Guests of the opening party were invited to cast a “People’s Choice” vote that was combined with 3 juror’s votes. The three jurors of the exhibition were: Shannon Fitzgerald, Hansen Mulford and Theo Lotz. The “People” and the jurors unanimously selected Noelle Mason as the winner of the Prize. This year’s prize was crowdfunded by the guests of the ticketed party and raised over $12,000.
Mason was one of 10 Florida-based artists selected to participate in this year's Florida Prize in Contemporary Art, an annual invitational exhibition that runs from May 13 – August 14 at the Orlando Museum of Art.
The artists chosen to be in this year's Florida Prize exhibition include: Anthea Behm, Gainesville; Adler Guerrier, Miami; María Martínez-Cañas, Miami; Noelle Mason, Tampa; Ernesto Oroza, Aventura; Matt Roberts, Deland; Dawn Roe, Winter Park; Kyle Trowbridge, Coral Gables; Michael Vasquez, Miami; and Sergio Vega, Gainesville.
“I was thrilled to join Hansen Mulford and Theo Lotz in the rewarding, but difficult task of making a decision to award one artist a prize in this compelling exhibition, especially considering the strong curatorial gathering in that each artist had rigorous bodies of work - as if 10 solo exhibitions unfolded,” stated Shannon Fitzgerald. “In discussion, all three of us were talking about Noelle's work alongside other artists for which each had a different positive response; the exchange brought about a thoughtful, firm, and then unanimous decision. Noelle Mason's work resonates in its nuanced transference of materials and contexts - and history and meaning - that has a visual impact that is poignant with a quiet gravitas.”
Theo Lotz said “I was struck by both the intellectual rigor and the aesthetic quality of her work. The objects themselves were very satisfying: beautifully made and poignant. I admire the consistency of her voice and her ability to translate that voice in various media. The work operated on multiple levels, and forced me to come back to it various times. It was an honor to serve as a judge for this important exhibition. The Florida Prize brings a spotlight to the diversity and seriousness of Florida’s artists.”
Mason is a trans-media artist who manipulates appropriated images, objects, and contexts to investigate and expose the subtle seductiveness of power facilitated by systems of visual control. Born in 1977 in Chula Vista, California, Mason received her MFA from the School of the Art Institute of Chicago, and her BA in Studio Art and Theatre from the University of California.
She was a participant of the Skowhegan School of Painting and Sculpture Residency Program, and is the recipient of the Joan Mitchell Foundation Painters and Sculptors Artist Grant and the Illinois Art Council International Artist Grant. Mason has exhibited nationally and internationally in a variety of non-traditional spaces, galleries, and institutions including the Ybor City Campus Art Center; Thomas Robertello Gallery, Illinois; National Museum of the American Indian, New York; and Urban Institute of Contemporary Art, Michigan. Her work has been reviewed in The Miami Herald, The New York Times, and Chicago Reader. She is currently an Associate Professor at the University of South Florida in Tampa.
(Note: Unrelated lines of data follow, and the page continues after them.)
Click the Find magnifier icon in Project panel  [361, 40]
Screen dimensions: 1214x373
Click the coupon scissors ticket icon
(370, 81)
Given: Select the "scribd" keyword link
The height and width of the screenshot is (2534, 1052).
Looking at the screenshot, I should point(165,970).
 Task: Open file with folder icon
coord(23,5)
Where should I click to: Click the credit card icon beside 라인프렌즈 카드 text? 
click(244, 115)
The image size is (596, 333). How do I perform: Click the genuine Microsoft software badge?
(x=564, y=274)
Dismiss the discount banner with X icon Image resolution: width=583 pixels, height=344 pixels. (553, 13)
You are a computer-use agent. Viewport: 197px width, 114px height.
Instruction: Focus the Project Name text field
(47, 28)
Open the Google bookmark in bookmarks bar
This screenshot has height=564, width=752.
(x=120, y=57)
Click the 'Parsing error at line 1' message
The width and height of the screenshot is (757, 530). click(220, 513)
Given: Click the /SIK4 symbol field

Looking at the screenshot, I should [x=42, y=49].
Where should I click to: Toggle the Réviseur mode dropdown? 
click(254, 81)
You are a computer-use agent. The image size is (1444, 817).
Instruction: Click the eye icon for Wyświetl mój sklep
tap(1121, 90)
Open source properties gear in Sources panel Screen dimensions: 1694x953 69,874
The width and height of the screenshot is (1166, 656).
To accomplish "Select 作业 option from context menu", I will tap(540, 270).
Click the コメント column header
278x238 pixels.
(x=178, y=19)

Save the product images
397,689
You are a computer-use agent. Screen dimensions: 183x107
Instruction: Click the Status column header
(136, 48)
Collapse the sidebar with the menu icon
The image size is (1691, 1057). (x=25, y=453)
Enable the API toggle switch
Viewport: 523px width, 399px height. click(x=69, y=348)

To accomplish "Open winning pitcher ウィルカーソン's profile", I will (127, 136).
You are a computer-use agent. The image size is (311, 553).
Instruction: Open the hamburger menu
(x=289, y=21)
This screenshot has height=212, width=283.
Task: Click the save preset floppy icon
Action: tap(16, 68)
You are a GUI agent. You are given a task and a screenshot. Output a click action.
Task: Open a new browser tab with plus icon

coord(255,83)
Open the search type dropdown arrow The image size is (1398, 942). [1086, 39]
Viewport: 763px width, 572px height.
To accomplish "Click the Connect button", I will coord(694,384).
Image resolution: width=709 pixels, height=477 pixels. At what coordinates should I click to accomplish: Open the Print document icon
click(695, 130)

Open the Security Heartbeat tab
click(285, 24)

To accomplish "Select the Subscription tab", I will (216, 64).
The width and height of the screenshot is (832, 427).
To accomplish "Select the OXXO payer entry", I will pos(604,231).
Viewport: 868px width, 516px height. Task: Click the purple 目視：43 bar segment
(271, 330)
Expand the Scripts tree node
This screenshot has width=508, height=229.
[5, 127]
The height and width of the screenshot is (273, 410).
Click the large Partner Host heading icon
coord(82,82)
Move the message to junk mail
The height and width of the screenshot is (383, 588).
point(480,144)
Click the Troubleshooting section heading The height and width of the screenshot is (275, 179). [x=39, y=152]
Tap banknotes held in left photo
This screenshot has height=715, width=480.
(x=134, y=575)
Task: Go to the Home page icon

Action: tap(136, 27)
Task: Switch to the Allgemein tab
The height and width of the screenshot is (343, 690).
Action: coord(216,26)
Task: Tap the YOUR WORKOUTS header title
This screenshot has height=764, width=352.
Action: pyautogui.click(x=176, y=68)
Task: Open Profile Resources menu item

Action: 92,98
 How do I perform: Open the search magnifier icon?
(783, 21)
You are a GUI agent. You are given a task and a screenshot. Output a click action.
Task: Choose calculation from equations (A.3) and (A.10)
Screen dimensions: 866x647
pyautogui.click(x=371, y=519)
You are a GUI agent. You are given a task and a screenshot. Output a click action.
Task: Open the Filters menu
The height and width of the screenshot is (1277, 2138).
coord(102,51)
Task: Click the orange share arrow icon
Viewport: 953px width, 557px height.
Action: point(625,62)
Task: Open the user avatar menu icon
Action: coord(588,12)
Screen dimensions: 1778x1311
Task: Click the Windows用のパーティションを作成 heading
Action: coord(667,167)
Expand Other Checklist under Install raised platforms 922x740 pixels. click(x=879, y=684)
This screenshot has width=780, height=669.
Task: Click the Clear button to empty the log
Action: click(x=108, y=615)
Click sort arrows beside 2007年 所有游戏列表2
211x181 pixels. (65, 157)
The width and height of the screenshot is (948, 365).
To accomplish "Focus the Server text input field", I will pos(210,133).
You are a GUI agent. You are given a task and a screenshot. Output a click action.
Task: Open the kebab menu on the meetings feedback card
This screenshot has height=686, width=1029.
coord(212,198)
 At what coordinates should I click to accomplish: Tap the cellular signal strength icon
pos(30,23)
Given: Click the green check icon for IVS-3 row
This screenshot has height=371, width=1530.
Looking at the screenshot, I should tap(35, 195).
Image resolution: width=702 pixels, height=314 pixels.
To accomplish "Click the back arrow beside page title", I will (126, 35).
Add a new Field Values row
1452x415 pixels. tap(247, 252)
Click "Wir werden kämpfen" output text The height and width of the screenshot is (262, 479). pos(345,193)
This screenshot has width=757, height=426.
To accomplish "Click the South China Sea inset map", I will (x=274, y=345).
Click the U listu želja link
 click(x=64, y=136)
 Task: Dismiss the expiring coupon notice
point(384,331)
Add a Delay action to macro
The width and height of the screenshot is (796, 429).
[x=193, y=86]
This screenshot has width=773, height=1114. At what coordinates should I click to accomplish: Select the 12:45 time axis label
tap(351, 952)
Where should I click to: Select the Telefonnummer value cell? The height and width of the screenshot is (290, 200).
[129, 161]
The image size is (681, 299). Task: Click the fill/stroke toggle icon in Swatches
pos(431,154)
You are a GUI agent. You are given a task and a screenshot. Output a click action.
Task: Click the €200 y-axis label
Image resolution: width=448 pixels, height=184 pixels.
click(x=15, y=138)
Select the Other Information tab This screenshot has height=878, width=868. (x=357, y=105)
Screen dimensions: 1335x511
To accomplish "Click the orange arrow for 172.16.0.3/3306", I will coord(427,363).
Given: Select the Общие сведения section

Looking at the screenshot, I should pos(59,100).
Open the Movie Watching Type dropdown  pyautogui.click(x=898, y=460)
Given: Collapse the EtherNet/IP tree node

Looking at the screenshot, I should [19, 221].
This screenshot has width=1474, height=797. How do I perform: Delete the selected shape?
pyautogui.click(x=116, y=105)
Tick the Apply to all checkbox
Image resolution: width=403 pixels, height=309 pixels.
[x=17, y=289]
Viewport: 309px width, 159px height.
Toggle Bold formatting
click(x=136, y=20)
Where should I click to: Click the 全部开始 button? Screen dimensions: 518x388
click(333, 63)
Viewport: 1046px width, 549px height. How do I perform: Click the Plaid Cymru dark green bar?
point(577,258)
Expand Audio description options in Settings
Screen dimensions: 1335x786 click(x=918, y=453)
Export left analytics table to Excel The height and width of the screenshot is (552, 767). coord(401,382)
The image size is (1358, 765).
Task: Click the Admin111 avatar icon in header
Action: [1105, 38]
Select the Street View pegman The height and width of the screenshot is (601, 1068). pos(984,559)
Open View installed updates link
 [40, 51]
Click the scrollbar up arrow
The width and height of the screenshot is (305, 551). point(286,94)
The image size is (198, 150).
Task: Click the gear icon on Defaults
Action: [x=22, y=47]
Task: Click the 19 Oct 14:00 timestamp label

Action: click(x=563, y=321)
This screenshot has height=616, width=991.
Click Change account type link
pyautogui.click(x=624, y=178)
“Noelle Mason’s weavings and embroideries present striking incongruities between their domestic crafts aesthetic and the chilling imagery they depict. Mason’s work investigates the nature of contemporary surveillance technologies and the impact of its ubiquitous presence in society. She challenges the widely held notion that such visual data is a truthful and value neutral record. Instead, she proposes that these technologies are inherently dehumanizing for both the subjects being recorded and for viewers who internalize its content,” said Hansen Mulford.
This is the third year that the Orlando Museum of Art has held its Florida Prize in Contemporary Art. The purpose of the exhibition is to bring a new level of support to Florida's most progressive artists by recognizing their contributions to the field and their impact on the cultural vitality of Florida. Technology and human geography are among the recurring themes examined by a number of this year’s artists. Some examples include mobile applications used by Matthew Roberts to create augmented reality experiences dependent on user location and video by Sergio Vega that explores an early Spanish Colonial author’s theory that the Garden of Eden was located deep in the Amazon River basin. These and many other works reflect the diversity of ideas and concerns that are brought together in the Florida Prize exhibition. Last year's recipient of the Florida Prize was Miami-based artist Farley Aguilar.